The statutory and constitutional setting

  1. The purpose of the Act is reflected in its preamble as being –

"... to provide for the establishment, objects, functions and constitution of a Magistrates Commission; to provide for the establishment of a magistracy outside of the Public Service; to further regulate the appointment, qualifications, remuneration and other conditions of service of, and retirement and vacation of office by magistrates; ..."

The establishment of the magistracy outside of the Public Service is consistent with and is in furtherance of the principle of the independence of the judiciary which is enshrined in Article 78 of the Namibian Constitution.14 The Act came about following the judgment of this Court in Mostert v Minister of Justice 2003 NR 11 (SC) (Mostert) wherein it was held, in effect, that the pre-independence situation regarding the power to appoint, transfer and dismiss magistrates, which had been vested in the Minister, has been removed. This change ensures that the independence of the judiciary, in this case the institution of the magistracy, is enhanced and brought into line with the Constitutional ideal.
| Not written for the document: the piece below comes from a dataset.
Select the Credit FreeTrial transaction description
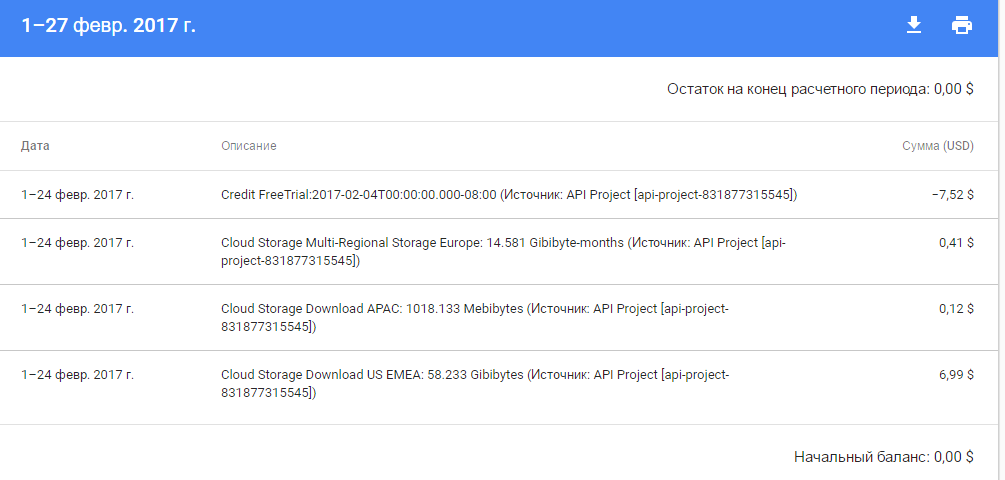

As was held by Chaskalson CJ in Van Rooyen and others v The State and Others, 2002(5) SA 246 (ZACC/2002/8) (Van Rooyen), “[j]udicial officers must act independently and impartially in the discharge of their duties.”15 In De Lange v Smuts NO and Others, 1998 (3) SA 785 (CC); 1998 (7) BCLR 779 (CC) O’Regan J, expanding on the same theme, points out that the courts in which magistrates hold office must exhibit institutional independence. That involves independence in the relationship between the courts and other arms of government.16

  1. In assessing institutional independence, however, it would be wise to heed the cautionary remarks of Chaskalson CJ in the Van Rooyen17 matter referred to by Strydom CJ, in Mostert that –

Bearing in mind the diversity of our society this .... injunction is of particular importance .... The well informed, thoughtful and objective observer must be sensitive to the country’s complex social realities, in touch with its evolving patterns of constitutional development, and guided by the Constitution, its values and the differentiation it makes between different levels of courts. Professor Tribe’s comment on the separation of powers ... seems especially relevant in this regard:

What counts is not any abstract theory of separation of powers, but the actual separation of powers "operationally defined by the Constitution". Therefore, where constitutional text is informative with respect to a separation of powers issue, it is important not to leap over that text in favour of abstract principles that one might wish to see embodied in our regime of separated powers, but that might not in fact have found their way into our constitution’s structure.'

This comment seems to be particularly appropriate when considering what the objective observer might conclude about the independence of the magistracy.”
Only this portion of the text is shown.